## [ABOUT THIS TASK]
Copy exactly the lines from the one containing "You are a GUI" through the last line of the records below, including both, and leave out any pictures.

## [MATERIAL TO PROCESS]
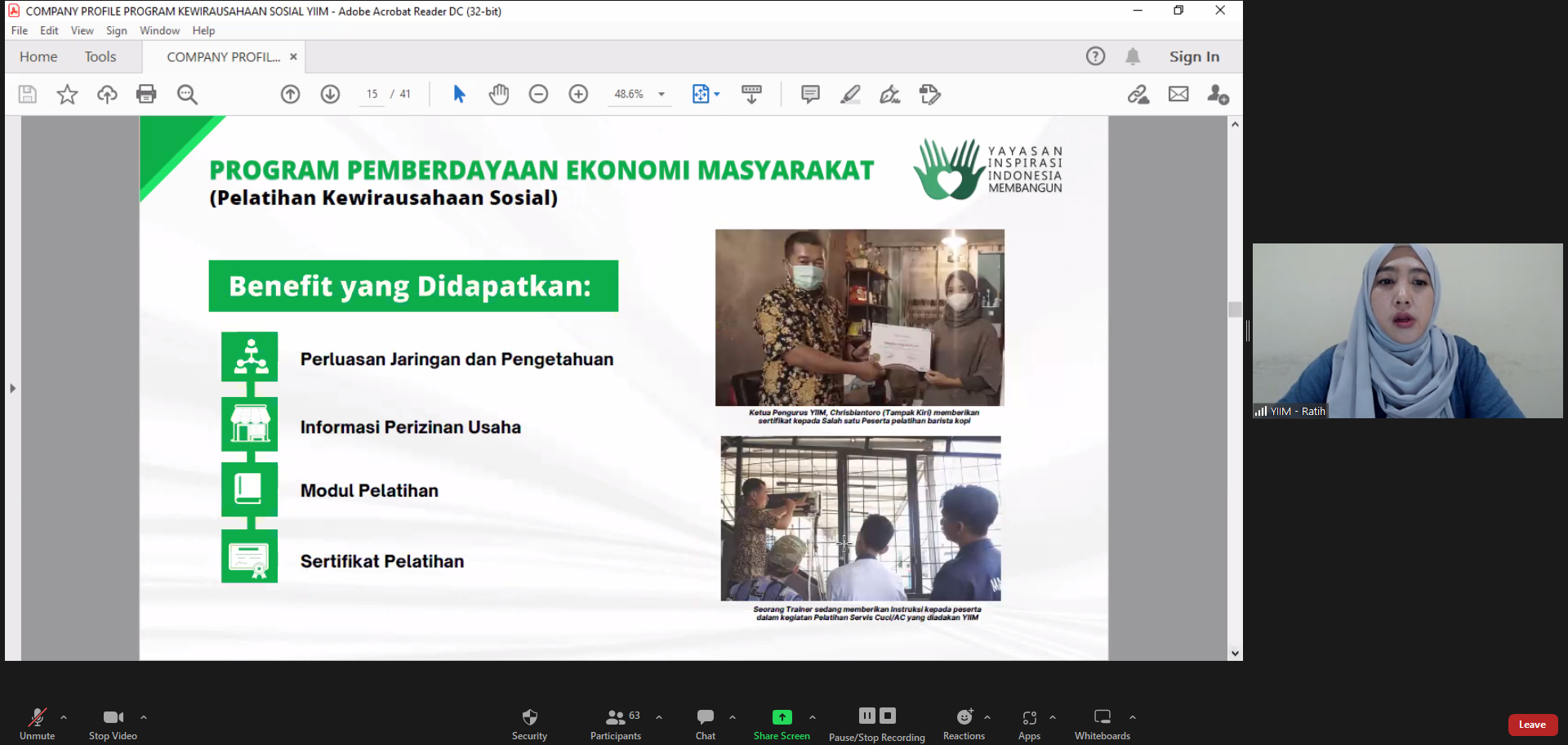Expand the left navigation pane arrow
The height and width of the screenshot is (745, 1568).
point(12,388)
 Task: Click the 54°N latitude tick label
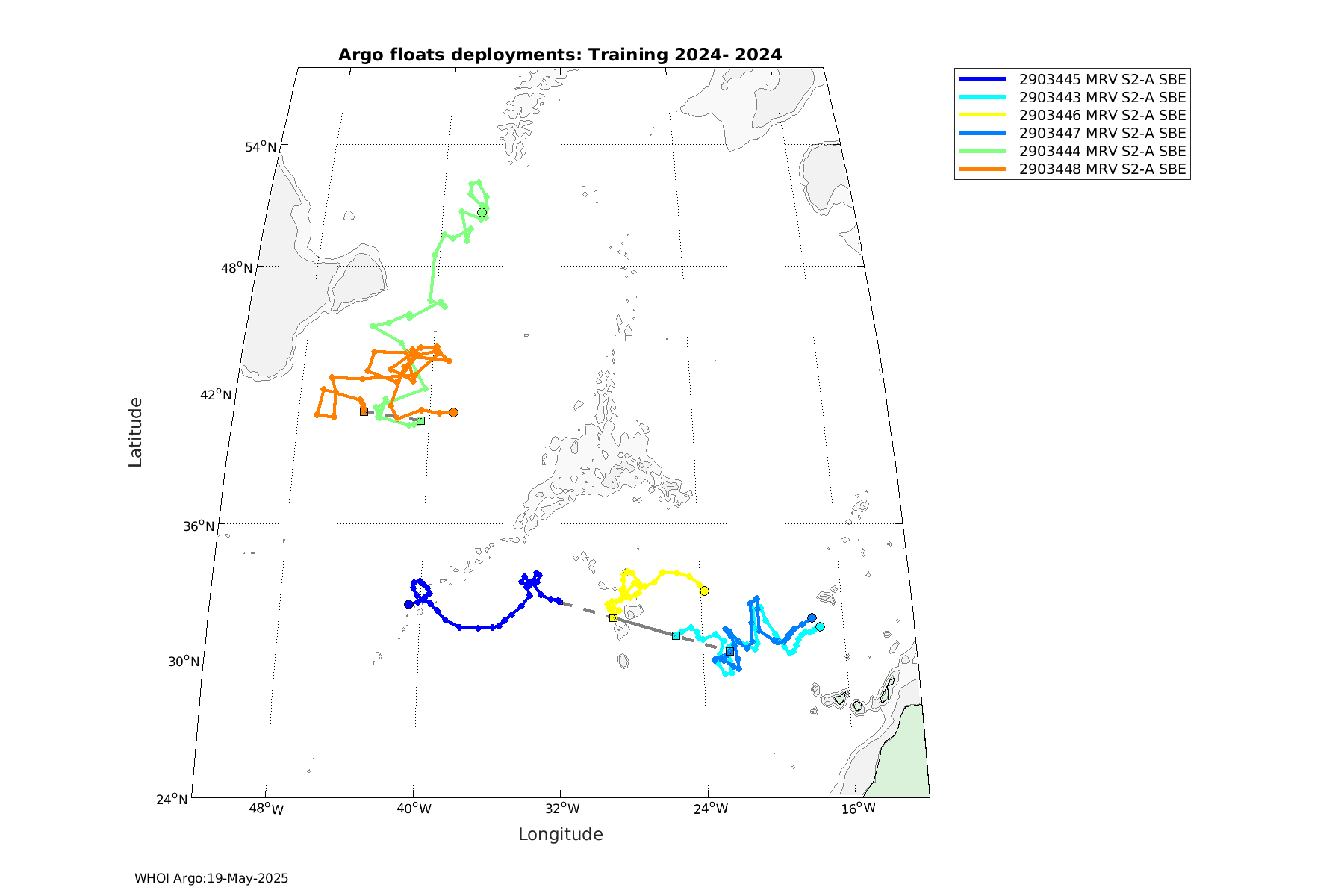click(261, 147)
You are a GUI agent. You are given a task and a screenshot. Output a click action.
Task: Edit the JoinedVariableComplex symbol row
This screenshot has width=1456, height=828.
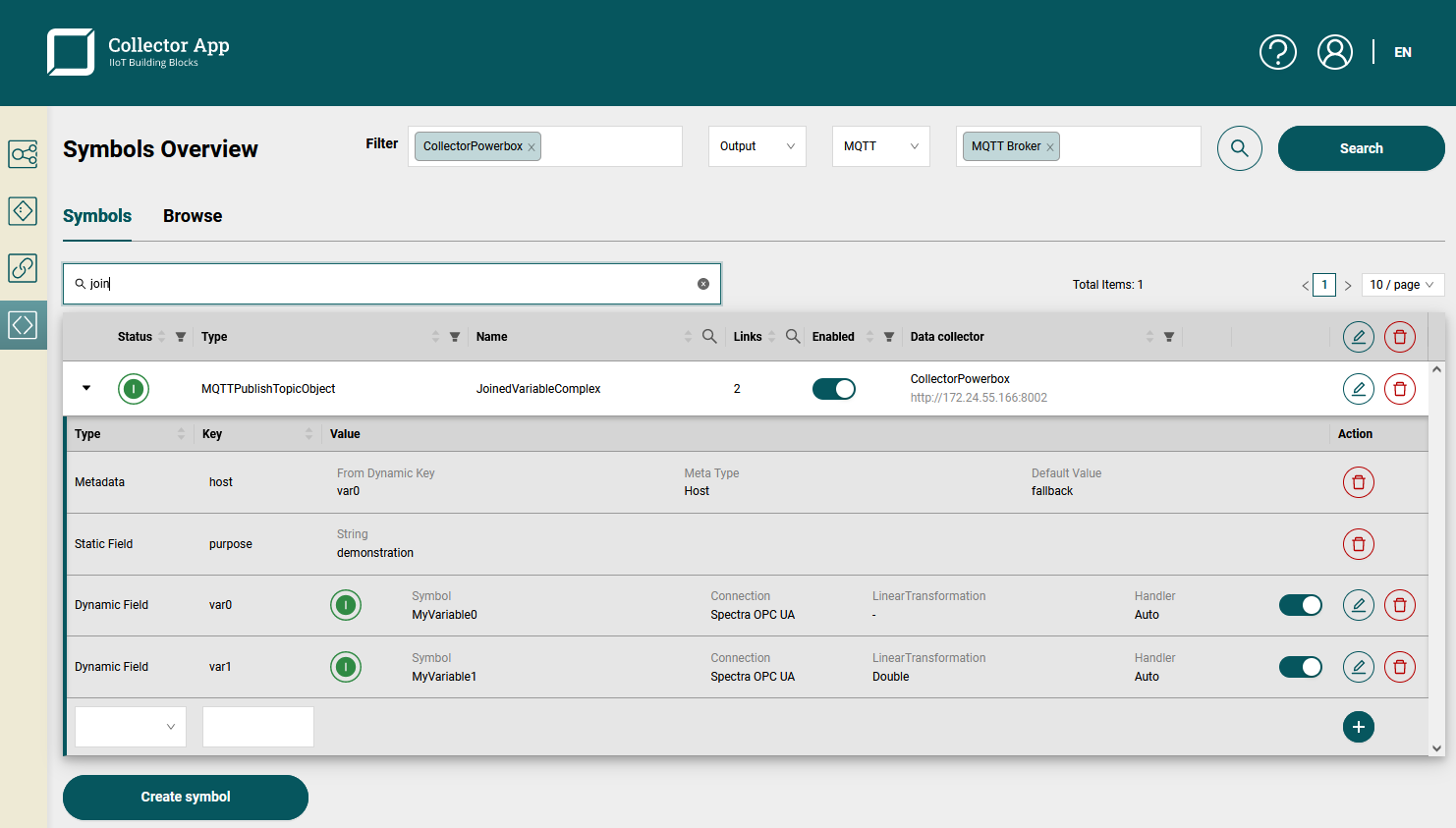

## [WORKED SOLUTION]
You are a GUI agent. You are given a task and a screenshot. Output a click action.
Task: Edit the JoinedVariableComplex symbol row
This screenshot has width=1456, height=828.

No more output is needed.